Regardless of whether or not Kibet and Simiyu are in Doha, we’re not totally writing the Kenyans off. The third placer at the Kenyan Trials was Nicholas Kimeli, the only Kenyan in the world that has broken 13:00 this year. Kimeli was third at the Diamond League final. If he was good enough to get third at the DL final, he could medal at Worlds, and the Kibet and Simiyu still managed to beat him last week.

Edward Zakayo, the world junior champ who has reportedly been battling pneumonia, finished just 9th at the Kenyan trials in 14:02.44, over 30 seconds behind the winner.

MB: Why do the Kenyan men now “suck” at the 5000?

Kenya Normally Dominates Ethiopia and the US (at Worlds)

When we heard who won the Kenyan 5000 trials, one thought popped into our head, “Might this be the worst year in recent memory for the Kenyan men at Worlds?” We wondered that because so many of their stars have been hurt this year, whether it’s Emmanuel Korir in the 800, Elijah Manangoi in the 1500 (who announced on Monday that he won’t be running at Worlds), or Conseslus Kipruto in the steeple. And remember that one of Kenya’s 2017 medalists, 800 man Kipyegon Bett, was popped for EPO last year and handed a four-year ban.

That led us to compiling the number of medals won by Kenya at every global championship for the last 10 years. Once we got started on the Kenyan men, we decided to also do it for the Ethiopians and Americans and to do the women as well.

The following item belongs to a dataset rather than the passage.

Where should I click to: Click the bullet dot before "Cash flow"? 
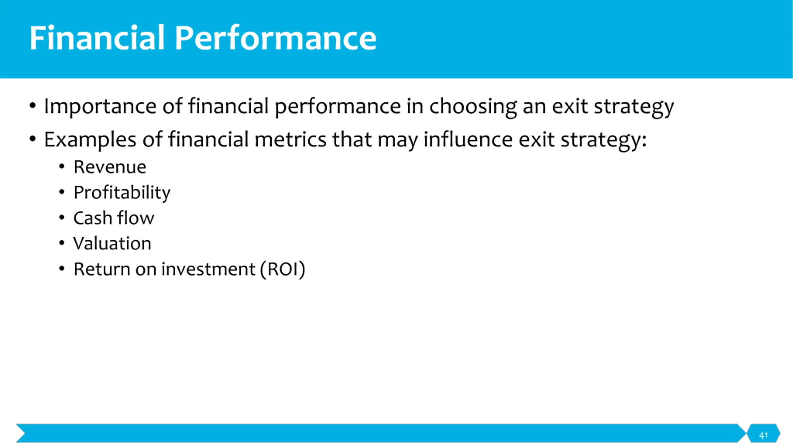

Here are the results (the number in parentheses is the number of marathon medals, but that number is also included in the first figure).

Number of Men’s Medals Won, 800 – Marathon
Year Kenya  Ethiopia USA
2017 6 (1) 2 (1) 2 (0)
2016 4 (1) 3 (1) 5 (1)
2015 9 (0) 2 (1) 0
2013 5 (0) 5 (2) 2 (0)
2012 7 (2) 2 (0) 2 (0)
2011 7 (2) 4 (1) 2 (0)
2009 6 (2) 4 (1) 2 (0)
Total 44 (8) 22 (7) 15 (1)
Avg. 6.3 (1.1) 3.1 (1.0) 2.1 (0.3)

Number of Women’s Medals Won, 800 – Marathon
Year Kenya  Ethiopia USA
2017 5 (1) 3 (0) 5 (1) 
2016 7 (1) 5 (1)  2 (0)
2015 5 (1) 6 (1)  1 (0)
2013 7 (1) 5 (0)  3 (0)
2012 6 (1) 6 (1)  0
2011 11 (3) 1 (0) 2 (0) 
2009 5 (0) 4 (1)  1 (0)
Total 46 (8) 30 (4) 14 (1)
Avg. 6.6 (1.1) 4.3 (.6) 2.0 (0.1)

What’s a normal Worlds for Kenya, Ethiopia, and the US in the mid-d and distance events?

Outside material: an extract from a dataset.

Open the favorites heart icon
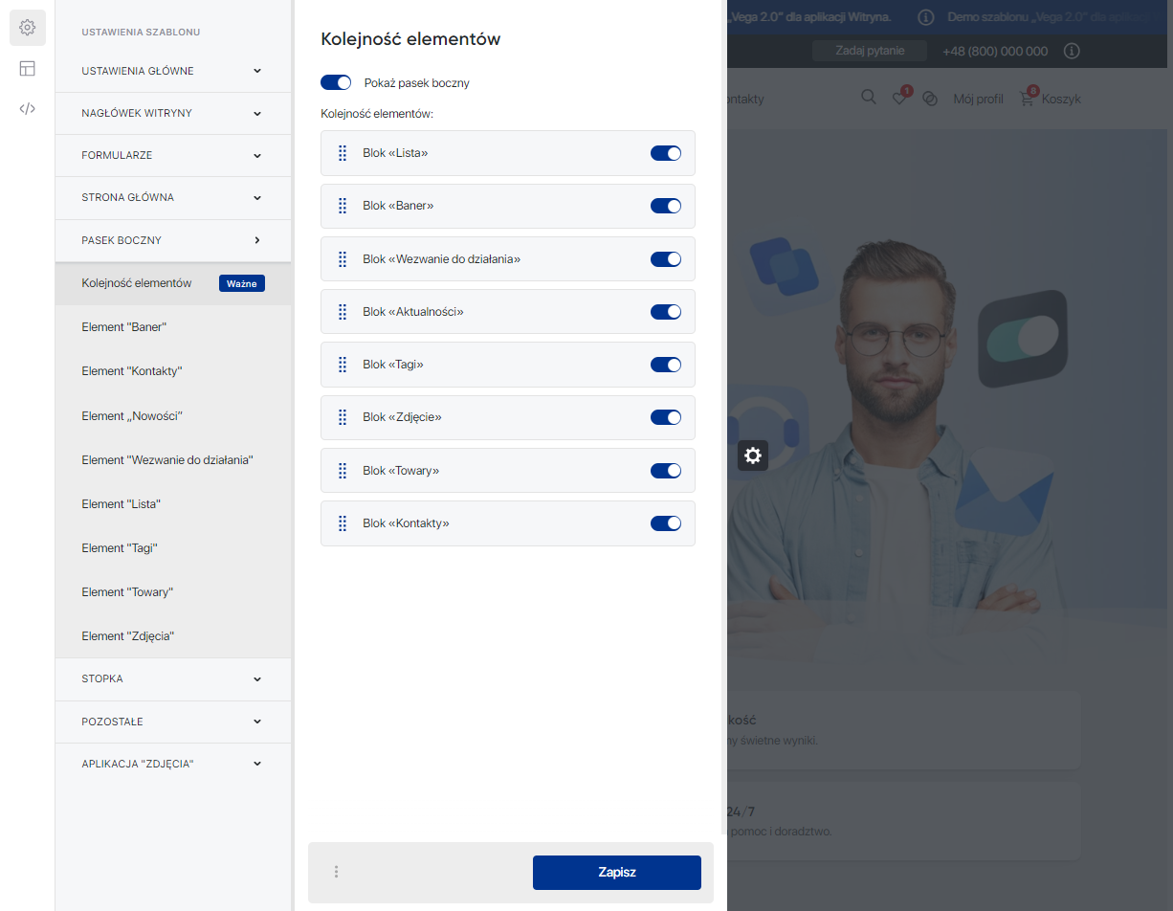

Well for each gender, it’s basically 6-7 medals for Kenya, 3-4 for Ethiopia, and 2 for the US.

What’s most interesting about those figures is the number of medals won have an inverse relationship to the populations of the countries: in 2017, Kenya’s population was estimated to be 49.7 million, Ethiopia’s 105 million, and for the US it was 325.6 million.

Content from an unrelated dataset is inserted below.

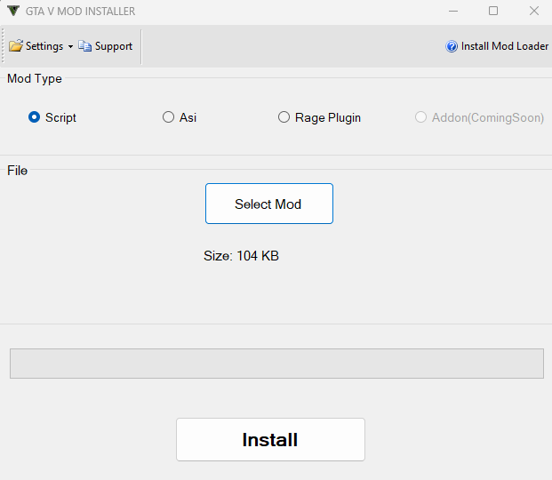Image resolution: width=552 pixels, height=480 pixels.
Task: Open the Settings menu label
Action: click(x=44, y=46)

So that means on a per-capita basis, Kenya averages one medal per global championship for every 3.9 million people, Ethiopia one for every 14.1 million, and the US one for every 78.6 million.

But back to our initial question of whether it will be a record bad year for the Kenyan men. The answer is no. They should win at least four medals, which is how many they won at the 2016 Olympics. Expecting at least one medal in 800, 1500, steeple, 10,000, and marathon is far from crazy and that would get them to be five. Even if they miss out in one event, they’ll still equal the four they got in 2016.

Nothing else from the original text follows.